- #1
Ricky2357
- 23
- 0
Suppose T: X -> Y and S: Y -> Z , X,Y,Z normed spaces , are bounded linear operators. Is there an example where T and S are not the zero operators but SoT (composition) is the zero operator?
Ricky2357 said:R with absolute value is simple enough
Ricky2357 said:It is enough to find two nonzero matrices such that their product is zero [note correction].
Ricky2357 said:Why is that? A linear operator from R into R of the form Tx=k*x is bounded.
(absolute value as norm)
Ricky2357 said:Second, the image (range) of a bounded linear operator is not always a bounded set. A bounded linear operator is called bounded because it maps bounded sets into bounded sets.
A bounded linear operator is a type of function that maps between two vector spaces, typically in functional analysis. It is linear in that it preserves addition and scalar multiplication, and it is bounded in that it does not grow too quickly in magnitude as the input increases.
A general linear operator does not have the restriction of being bounded, meaning it can grow or shrink arbitrarily as the input changes. A bounded linear operator, on the other hand, is limited in its growth and has a maximum rate at which it can increase.
Some common examples of bounded linear operators include differentiation and integration operators, as well as many common matrix operations such as matrix multiplication and transposition.

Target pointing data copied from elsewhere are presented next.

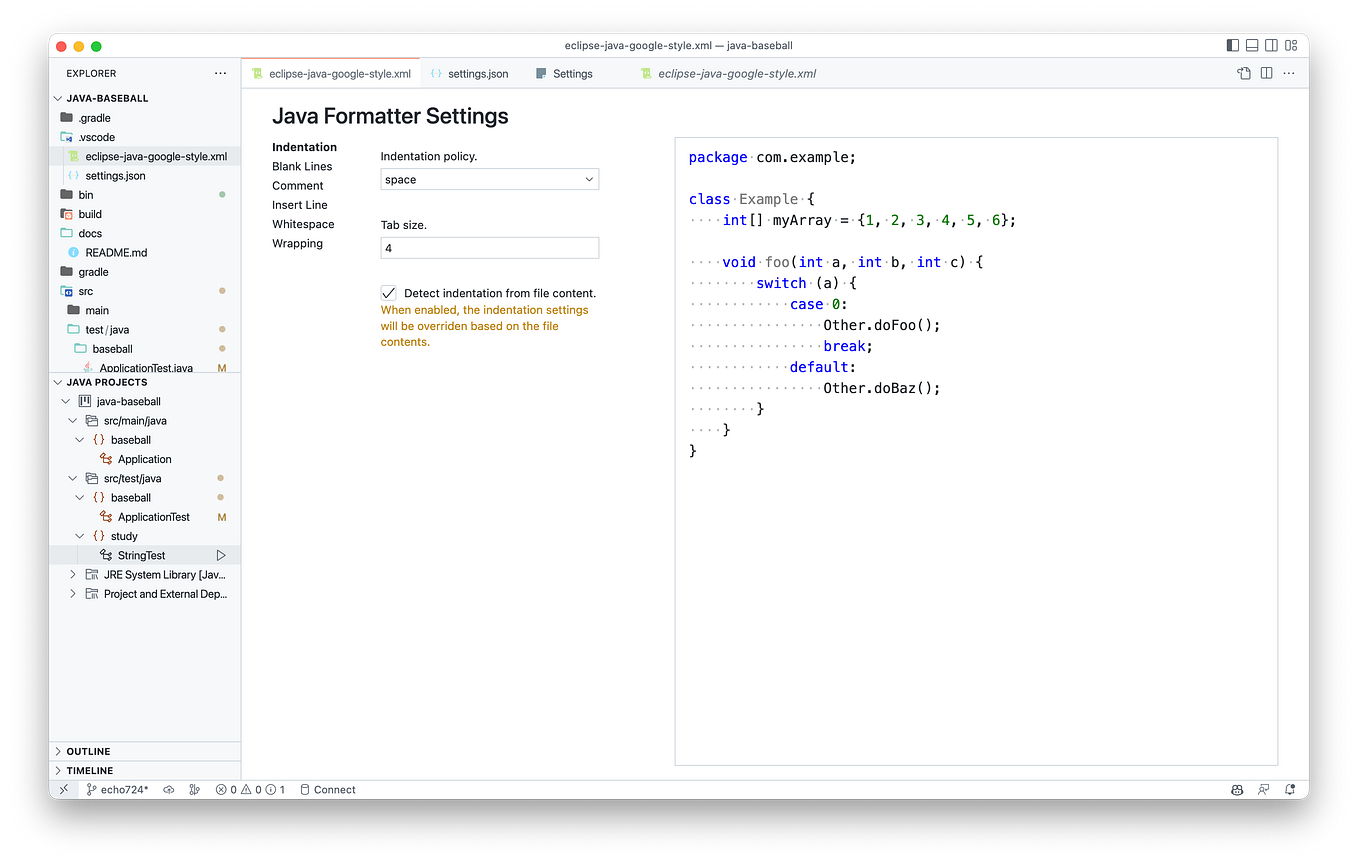1358x864 pixels.
Task: Select Wrapping in the formatter settings sidebar
Action: (297, 243)
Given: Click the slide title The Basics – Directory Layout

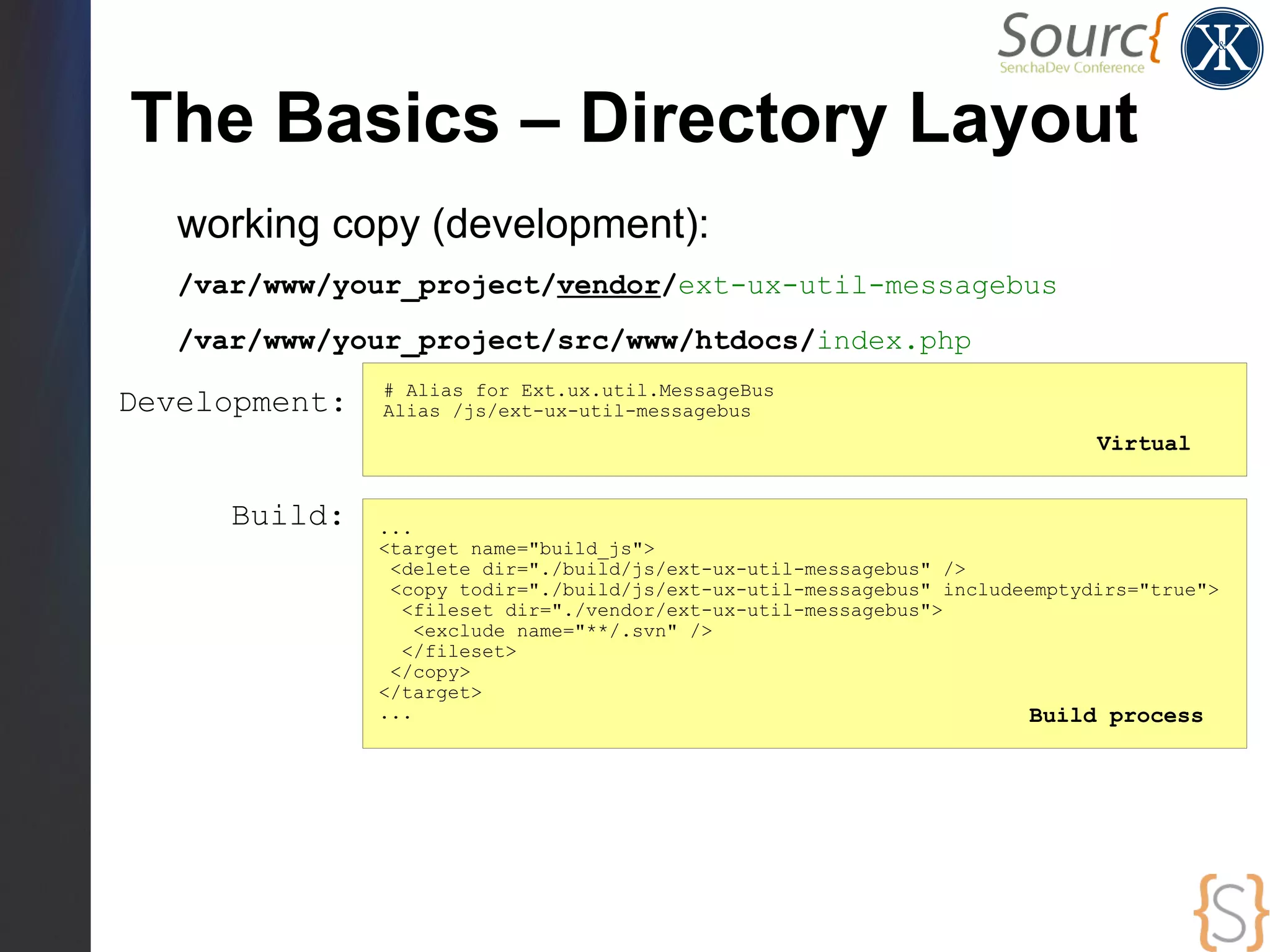Looking at the screenshot, I should [633, 118].
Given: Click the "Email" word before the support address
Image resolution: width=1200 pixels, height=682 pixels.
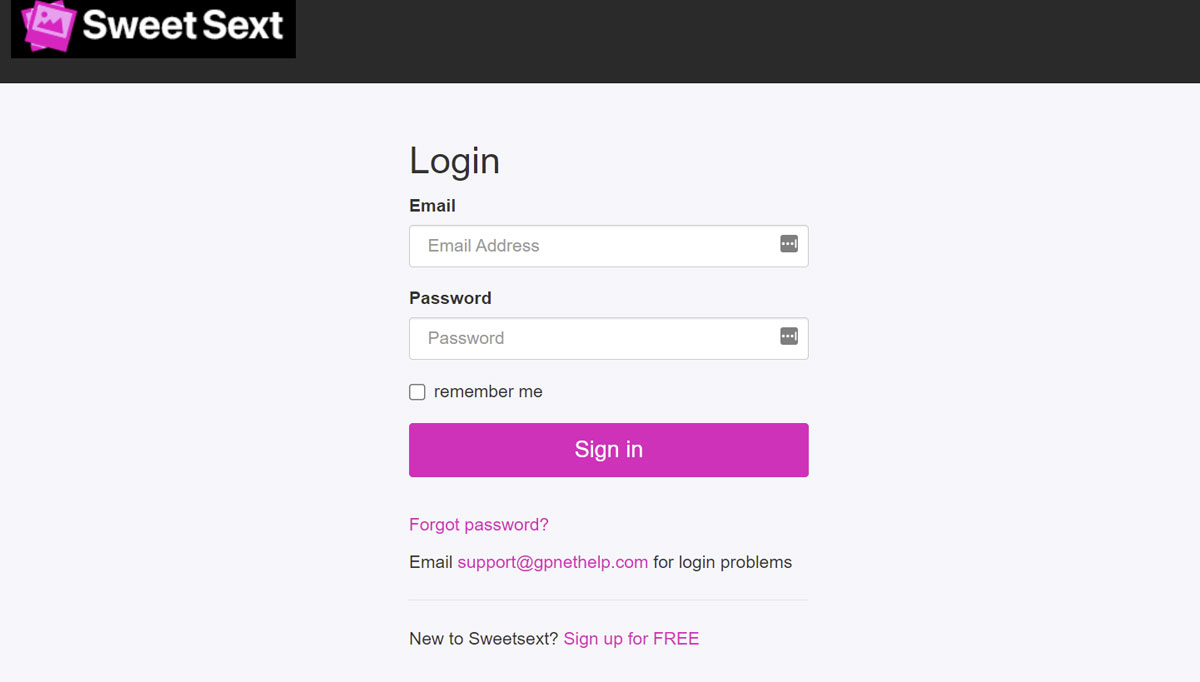Looking at the screenshot, I should 430,562.
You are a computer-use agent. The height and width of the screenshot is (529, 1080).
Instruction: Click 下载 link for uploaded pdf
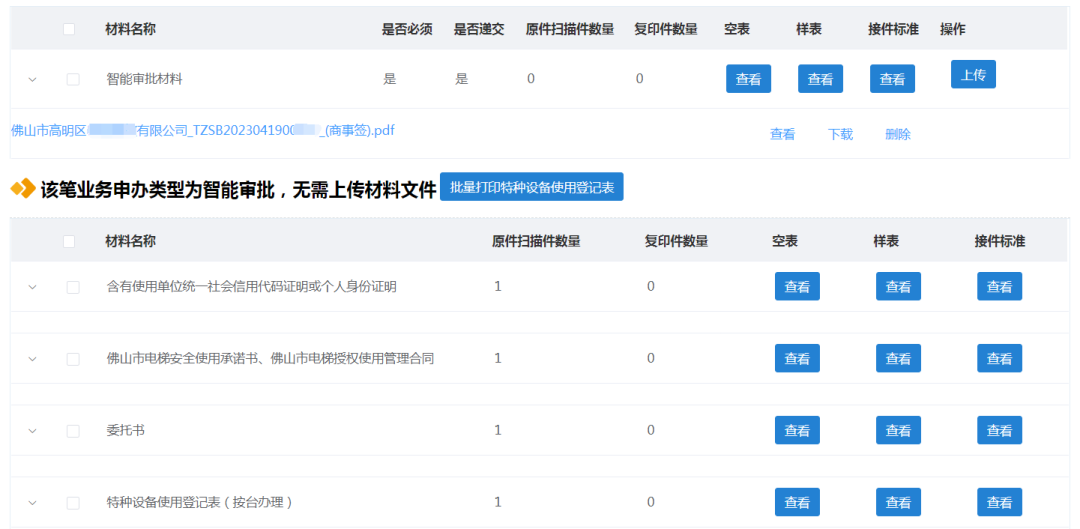[x=840, y=134]
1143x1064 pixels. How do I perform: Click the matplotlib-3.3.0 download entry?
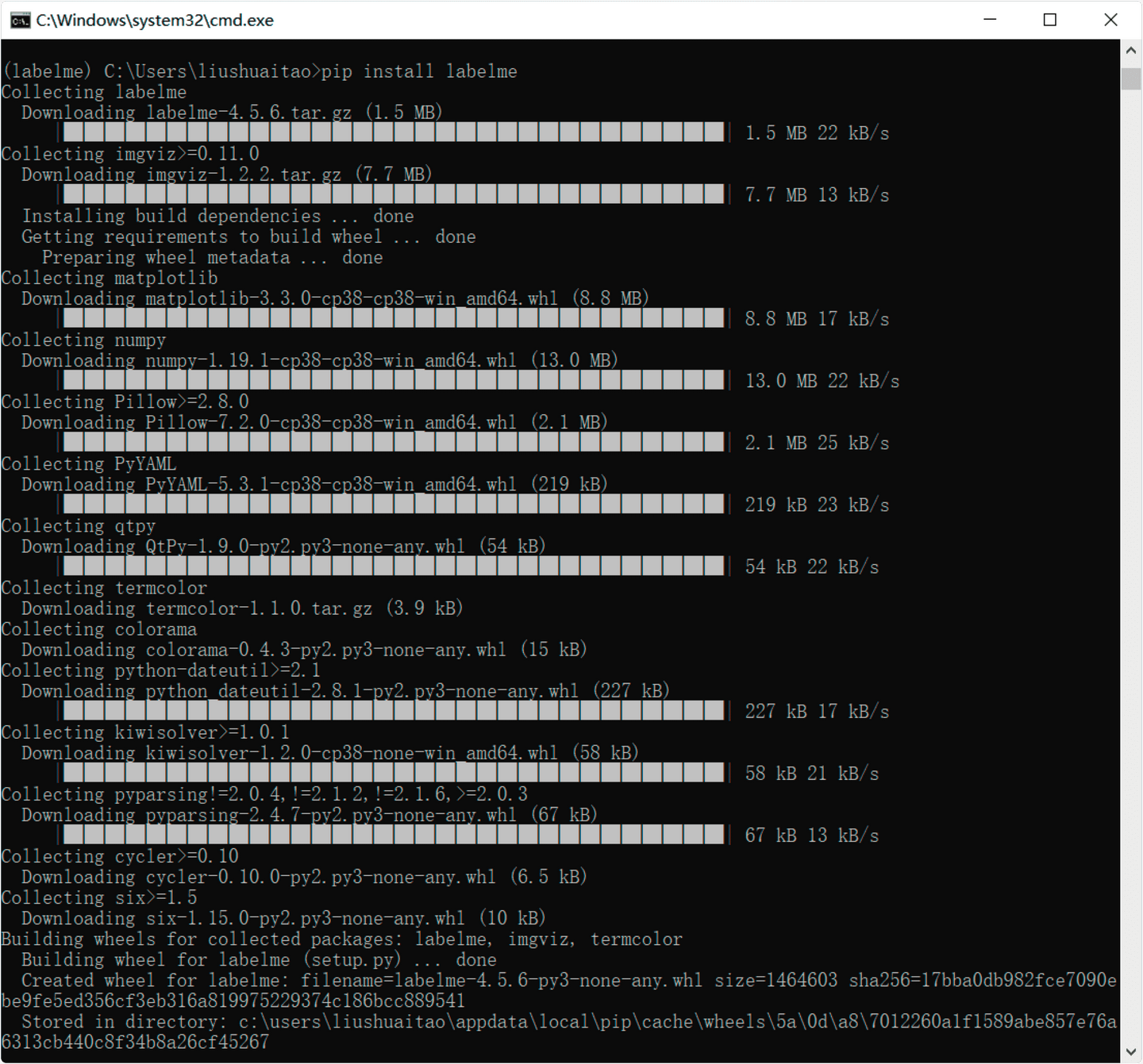(333, 298)
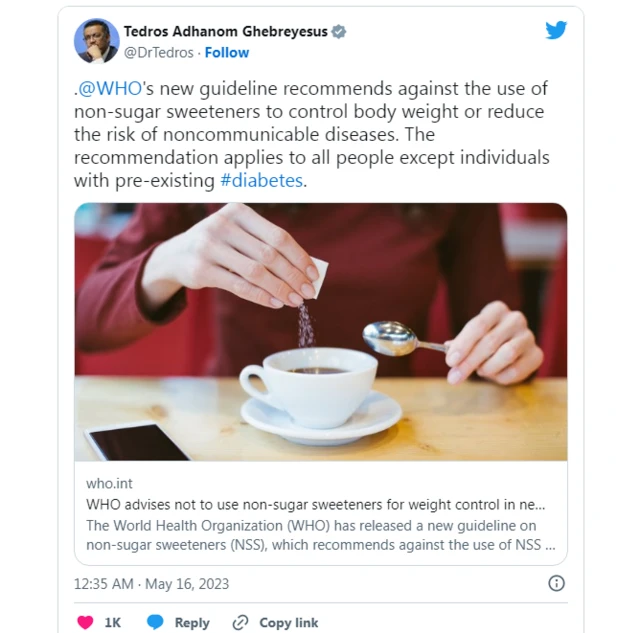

Boundedness is important in functional analysis because it allows us to study linear operators in a more rigorous and consistent way. It also allows us to make statements about the behavior and properties of these operators with more certainty and precision.
In general, the boundedness of a linear operator is related to the size and behavior of its eigenvalues. A bounded linear operator will have eigenvalues that are finite and do not grow too quickly, while an unbounded operator may have eigenvalues that grow without bound. Additionally, the boundedness of an operator can be characterized by the size of its largest eigenvalue.